Single by King Missile

from the album Happy Hour
- Released: 1993
- Genre: Avant-garde, psychedelic rock
- Length: 4:30 (album version); 3:13 (radio/video edit)
- Label: Atlantic
- Songwriter(s): John S. Hall, Roger Murdock, Dave Rick, Chris Xefos
- Producer(s): Kramer, Steve Watson, King Missile

King Missile singles chronology
| "Detachable Penis" (1992) | "(Why Are We) Trapped?" (1993) | "Martin Scorsese" (1993) |

= (Why Are We) Trapped? =

"(Why Are We) Trapped?" is a song by avant-garde band King Missile.
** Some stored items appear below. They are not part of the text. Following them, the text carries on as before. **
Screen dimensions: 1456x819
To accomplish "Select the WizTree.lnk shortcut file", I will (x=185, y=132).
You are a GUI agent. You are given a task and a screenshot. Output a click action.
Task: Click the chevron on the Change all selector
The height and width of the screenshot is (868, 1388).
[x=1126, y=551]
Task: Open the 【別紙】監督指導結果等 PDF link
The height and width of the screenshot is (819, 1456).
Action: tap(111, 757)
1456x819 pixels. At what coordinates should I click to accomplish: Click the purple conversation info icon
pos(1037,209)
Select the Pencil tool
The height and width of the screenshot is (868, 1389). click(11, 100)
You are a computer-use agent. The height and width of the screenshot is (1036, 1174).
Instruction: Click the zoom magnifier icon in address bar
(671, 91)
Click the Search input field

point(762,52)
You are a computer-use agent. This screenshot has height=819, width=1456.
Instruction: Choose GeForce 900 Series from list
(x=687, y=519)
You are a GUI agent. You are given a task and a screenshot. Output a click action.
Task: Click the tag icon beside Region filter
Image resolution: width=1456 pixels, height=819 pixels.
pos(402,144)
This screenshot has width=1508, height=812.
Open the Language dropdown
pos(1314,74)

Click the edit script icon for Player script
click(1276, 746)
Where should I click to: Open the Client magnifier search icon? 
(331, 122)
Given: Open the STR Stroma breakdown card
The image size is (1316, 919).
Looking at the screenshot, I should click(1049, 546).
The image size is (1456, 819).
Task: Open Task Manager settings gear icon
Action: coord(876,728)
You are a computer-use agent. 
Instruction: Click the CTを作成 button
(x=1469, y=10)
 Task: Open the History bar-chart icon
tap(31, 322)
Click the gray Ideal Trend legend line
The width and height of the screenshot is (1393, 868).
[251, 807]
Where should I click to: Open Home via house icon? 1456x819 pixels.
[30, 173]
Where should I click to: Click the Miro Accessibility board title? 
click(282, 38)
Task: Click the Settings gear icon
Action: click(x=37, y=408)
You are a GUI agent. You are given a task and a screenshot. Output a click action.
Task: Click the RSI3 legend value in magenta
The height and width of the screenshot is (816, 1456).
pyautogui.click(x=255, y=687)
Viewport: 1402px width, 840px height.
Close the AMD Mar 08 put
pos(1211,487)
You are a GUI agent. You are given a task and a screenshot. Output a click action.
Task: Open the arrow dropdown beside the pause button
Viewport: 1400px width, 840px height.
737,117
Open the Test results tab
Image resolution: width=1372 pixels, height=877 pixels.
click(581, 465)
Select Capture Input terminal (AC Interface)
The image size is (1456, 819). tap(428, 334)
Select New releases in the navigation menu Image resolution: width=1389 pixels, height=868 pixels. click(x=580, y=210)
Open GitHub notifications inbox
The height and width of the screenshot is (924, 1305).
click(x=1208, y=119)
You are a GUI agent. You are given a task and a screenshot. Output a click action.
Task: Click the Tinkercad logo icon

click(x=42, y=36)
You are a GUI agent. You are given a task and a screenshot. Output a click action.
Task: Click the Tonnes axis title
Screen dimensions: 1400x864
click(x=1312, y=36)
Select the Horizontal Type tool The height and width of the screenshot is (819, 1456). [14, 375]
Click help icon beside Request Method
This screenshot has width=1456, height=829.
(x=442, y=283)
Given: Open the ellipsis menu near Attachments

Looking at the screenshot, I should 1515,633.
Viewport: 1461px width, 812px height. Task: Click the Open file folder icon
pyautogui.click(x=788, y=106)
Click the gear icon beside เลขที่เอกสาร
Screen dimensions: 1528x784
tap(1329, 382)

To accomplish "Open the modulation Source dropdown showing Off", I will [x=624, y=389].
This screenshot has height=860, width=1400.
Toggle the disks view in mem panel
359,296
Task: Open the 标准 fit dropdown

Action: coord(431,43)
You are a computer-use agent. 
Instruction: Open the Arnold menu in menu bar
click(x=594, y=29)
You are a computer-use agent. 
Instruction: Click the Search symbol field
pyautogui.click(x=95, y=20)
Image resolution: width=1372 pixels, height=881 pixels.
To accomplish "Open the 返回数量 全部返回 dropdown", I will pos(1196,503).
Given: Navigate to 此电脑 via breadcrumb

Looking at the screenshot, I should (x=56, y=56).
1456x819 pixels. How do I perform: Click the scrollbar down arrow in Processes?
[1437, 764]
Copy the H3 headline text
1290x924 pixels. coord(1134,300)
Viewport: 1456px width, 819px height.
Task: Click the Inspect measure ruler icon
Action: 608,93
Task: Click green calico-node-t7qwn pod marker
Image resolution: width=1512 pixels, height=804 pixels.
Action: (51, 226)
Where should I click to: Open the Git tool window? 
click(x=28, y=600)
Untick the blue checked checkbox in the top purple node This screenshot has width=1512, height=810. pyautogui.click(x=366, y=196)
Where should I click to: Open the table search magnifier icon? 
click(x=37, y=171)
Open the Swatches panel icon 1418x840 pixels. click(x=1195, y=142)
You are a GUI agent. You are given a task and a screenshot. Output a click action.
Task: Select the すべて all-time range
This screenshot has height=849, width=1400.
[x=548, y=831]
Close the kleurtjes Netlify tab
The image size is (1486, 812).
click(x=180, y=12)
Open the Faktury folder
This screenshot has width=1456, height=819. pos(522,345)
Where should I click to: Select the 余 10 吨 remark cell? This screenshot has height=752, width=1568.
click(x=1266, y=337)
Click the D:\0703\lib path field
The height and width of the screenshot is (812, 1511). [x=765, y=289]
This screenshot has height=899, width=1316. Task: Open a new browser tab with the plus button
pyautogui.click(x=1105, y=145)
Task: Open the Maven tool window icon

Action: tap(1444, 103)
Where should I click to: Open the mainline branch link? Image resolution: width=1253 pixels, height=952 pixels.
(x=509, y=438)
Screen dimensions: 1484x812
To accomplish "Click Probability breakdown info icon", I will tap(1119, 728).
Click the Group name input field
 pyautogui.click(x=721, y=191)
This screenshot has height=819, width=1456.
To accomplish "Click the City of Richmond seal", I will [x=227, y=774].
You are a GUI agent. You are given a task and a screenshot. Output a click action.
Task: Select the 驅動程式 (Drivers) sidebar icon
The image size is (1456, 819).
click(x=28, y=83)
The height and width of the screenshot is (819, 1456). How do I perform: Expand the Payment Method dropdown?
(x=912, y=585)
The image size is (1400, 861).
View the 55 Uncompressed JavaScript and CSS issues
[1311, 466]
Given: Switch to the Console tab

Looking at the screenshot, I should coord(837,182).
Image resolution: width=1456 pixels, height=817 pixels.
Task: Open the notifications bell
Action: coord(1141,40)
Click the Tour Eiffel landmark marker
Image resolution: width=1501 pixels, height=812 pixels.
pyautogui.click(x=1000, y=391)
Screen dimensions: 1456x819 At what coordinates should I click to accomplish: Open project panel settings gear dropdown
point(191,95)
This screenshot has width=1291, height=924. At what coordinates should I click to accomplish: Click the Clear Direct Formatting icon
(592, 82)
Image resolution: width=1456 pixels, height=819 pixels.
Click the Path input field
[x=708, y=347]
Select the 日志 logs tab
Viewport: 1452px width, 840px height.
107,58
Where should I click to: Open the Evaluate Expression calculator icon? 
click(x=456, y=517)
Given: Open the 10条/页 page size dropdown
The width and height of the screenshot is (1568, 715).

It was the second single from the band's 1992 album Happy Hour.

==Content==
In "(Why Are We) Trapped?," a psychedelic rock track with prominent lead guitar, frontman John S. Hall sings variants of the question, "Why are we trapped here in the dark so long?" to an unidentified captor. In the chorus, he insists, "We've done everything you told us to do," and demands, "Let us out."

==Music video==
The video for the edited version of "(Why Are We) Trapped?" was directed by George Seminara. In the video, the band plays while "trapped" in a dark, gloomy pit.